On Sunday morning, the day before this paper was due, my mother came into my room around seven, much too early for a Sunday. She started her usual rambling about my room being a mess and how when I was in college I would have to be organized or my roommate would get sick of me and switch out. Then she walked over to Hubert, my 6 foot tall cactus that was given to me last fall by a neighbor who was moving to Florida and could no longer take care of it. Hubert was one of those things that made my room interesting. Unfortunately, as Hubert was quite old, he died. She dragged him out to the woods in the front of our house and laid him to rest. It was one of those things that was bound to happen. However, I was very upset by this tragic happening. Hubert was not only my decor, but my friend. I was not happy to have to see him go. He is now serving as compost in the front yard.
There are some things I never really liked talking about. For the longest time, I had a very embarrassing problem. So embarrassing, I don't know why I’m writing about it, but here I am doing it anyway! So anyway, one thing I like to do very much is go to shows with my friends (by shows I mean to bars to see bands play). At these shows, my friends and I would do this dance called Skanking, which can’t really be explained, but is done to Ska music. I guess it kind of looks like bowling in place over and over again to the beat of the music, but using your arms and your feet. Before these shows, I would drink alot and not go to the bathroom. I would be so busy having fun that I would forget, and pee my pants. This has happened to me on several occasions.
One day last spring, I was in Bridgehampton Commens with my brother and his ex girlfriend Joanna. I had a really stuffy nose and wanted Sudafed. However, I forgot to get it when we were at Kmart, and I made my brother angry. Since I wasn’t driving, I didn’t care about gas, and I had nowhere to be so time was of no concern. It didn’t matter to me that we had to turn around. I whined until I got my way. He went back for me, and I picked up the Sudafed. Finally, we got home. I opened up the box to take some, and the box was empty. I bought a box of empty Sudafed. I felt so stupid, Joanna still laughs at me about it to this day, and My brother was pissed at me for being so dumb and making him turn around.

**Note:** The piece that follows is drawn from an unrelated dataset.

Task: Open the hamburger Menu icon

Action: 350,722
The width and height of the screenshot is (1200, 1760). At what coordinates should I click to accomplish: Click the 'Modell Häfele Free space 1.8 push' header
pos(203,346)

Over the summer, I worked at the Village Cheese Shop. I could tell you anything you ever wanted to know about camambare, brie, swiss, monchego, you name it! We also had a deli, and every day, Omar, a homeless man who plays the bongos came into the store to get something to eat. He would always pay, however I didn’t trust him. One day, he bought all the bananas we had in the store (about 10 of them). I was very confused, but Omars kind of crazy so I kind of had a “whatever” attitude about it. A woman came in wanting a banana, and I had to simply say “Omar ate all the bananas!”. This woman was local and knew who Omar was. A couple of months later, in October, I was driving with my friend Lacina through town. I saw Omar crossing the street, and I waved hello. Omar gave me the finger. I guess that some people never change their lives. Months later, Omar was still a homeless man being mean to people who were just trying to be nice.